• 作業指示: 下のローレンツ顕微鏡法に関する文章から、「本発明は電子顕微鏡、および電子顕微鏡を用いた試料観察法に関する。」から「分布のグラフ25を例示する。」までの部分を一字も変えずに書き写せ。

• 読む抜粋:
==*==
本発明は電子顕微鏡、および電子顕微鏡を用いた試料観察法に関する。
ローレンツ顕微鏡法に代表される電子線の偏向状況の可視化手法は、磁性材料の磁化分布の観察など、非生物系の試料における物性情報の観察手法の1つとして広く実施されている。ローレンツ法は、その名称のとおり、磁性材料中を透過する電子線が試料の磁化によりローレンツ力を受けて偏向される様子を観察する手法として開発された。大別して、フーコー法とフレネル法の2つの手法がある。以下、180度反転磁区構造を有する磁性材料観察を例に、それぞれの手法を説明する。
<フレネル法>
図1は180度反転磁区構造を有する磁性試料で電子線が偏向を受ける様子を示したものである。電子線が偏向される角度は、磁化の大きさと試料の厚さに依存する。したがって、厚さが一定で磁化が均一な試料の場合、電子線の受ける偏向は、どの領域でも角度が同じで磁区構造に伴って方位が異なることになる。
図1に示すごとく、180度反転磁区構造を有する試料3に電子線27が入射すると、試料3を透過した電子線27は、それぞれの磁区(31、33)で逆方向に偏向を受ける。偏向を受けた電子線27は、試料下方に十分な距離だけ伝播すると、投影面24上において、180度磁壁32に該当する位置で互いに重なりあう状況と、逆に互いに離れる状況が発生する。この投影面24上での電子線の強度の粗密を結像するのがフレネル法である。図1の下部に投影面上での電子線の強度分布のグラフ25を例示する。
図2はフレネル法で磁性試料を観察する際の光学系の模式図である。図2の下部には、フレネル像を例示する。図2(a)は、試料ではなく試料下側の空間位置35にフォーカスを合わせて観察する様子を示したもので、ちょうど磁壁32の部分が明線(白色)または暗線(黒色)のコントラスト72で観察される。
==*==
• 出典資料:
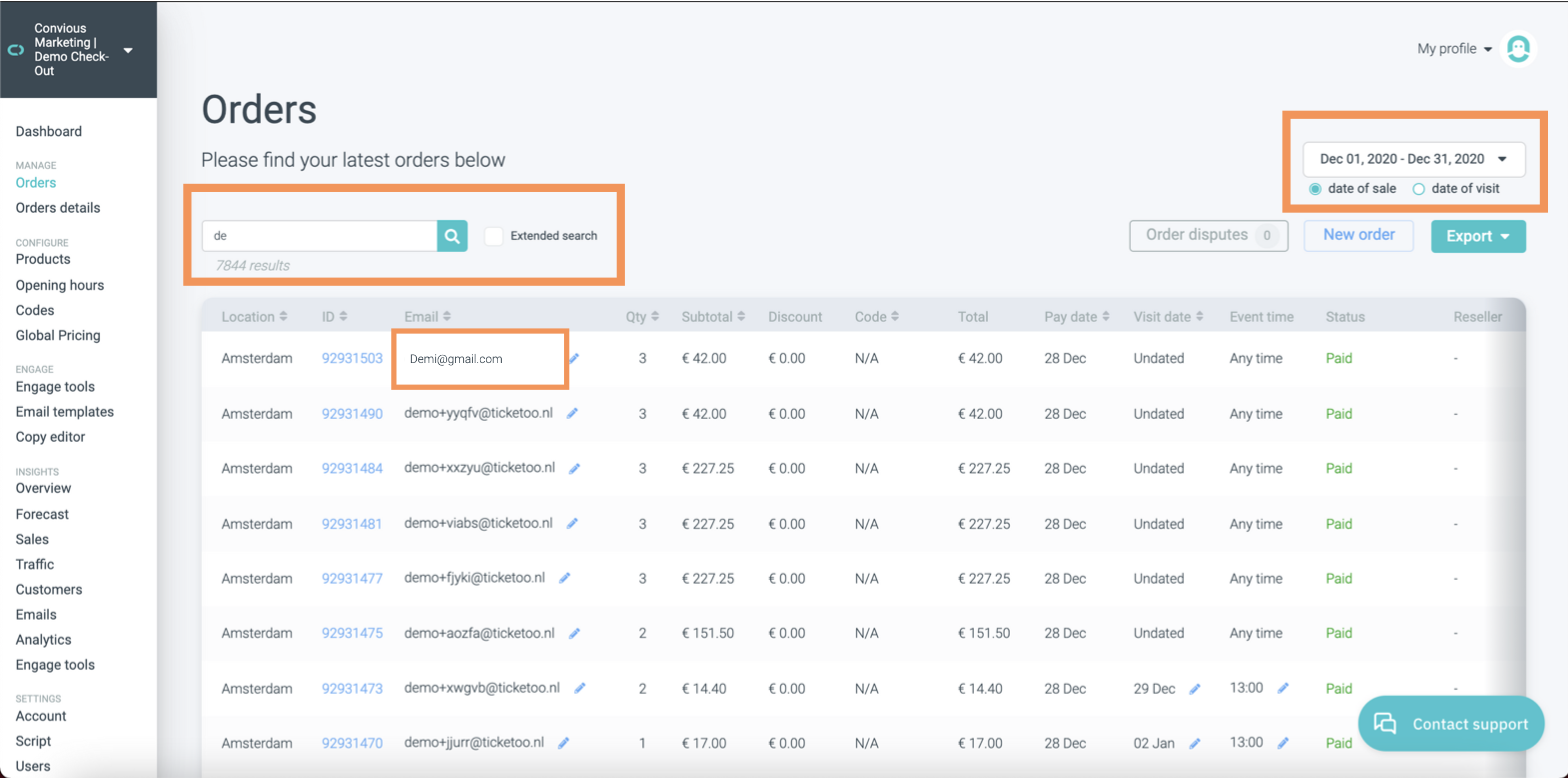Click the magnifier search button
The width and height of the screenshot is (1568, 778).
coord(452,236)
==*==
• 作業結果:
本発明は電子顕微鏡、および電子顕微鏡を用いた試料観察法に関する。
ローレンツ顕微鏡法に代表される電子線の偏向状況の可視化手法は、磁性材料の磁化分布の観察など、非生物系の試料における物性情報の観察手法の1つとして広く実施されている。ローレンツ法は、その名称のとおり、磁性材料中を透過する電子線が試料の磁化によりローレンツ力を受けて偏向される様子を観察する手法として開発された。大別して、フーコー法とフレネル法の2つの手法がある。以下、180度反転磁区構造を有する磁性材料観察を例に、それぞれの手法を説明する。
<フレネル法>
図1は180度反転磁区構造を有する磁性試料で電子線が偏向を受ける様子を示したものである。電子線が偏向される角度は、磁化の大きさと試料の厚さに依存する。したがって、厚さが一定で磁化が均一な試料の場合、電子線の受ける偏向は、どの領域でも角度が同じで磁区構造に伴って方位が異なることになる。
図1に示すごとく、180度反転磁区構造を有する試料3に電子線27が入射すると、試料3を透過した電子線27は、それぞれの磁区(31、33)で逆方向に偏向を受ける。偏向を受けた電子線27は、試料下方に十分な距離だけ伝播すると、投影面24上において、180度磁壁32に該当する位置で互いに重なりあう状況と、逆に互いに離れる状況が発生する。この投影面24上での電子線の強度の粗密を結像するのがフレネル法である。図1の下部に投影面上での電子線の強度分布のグラフ25を例示する。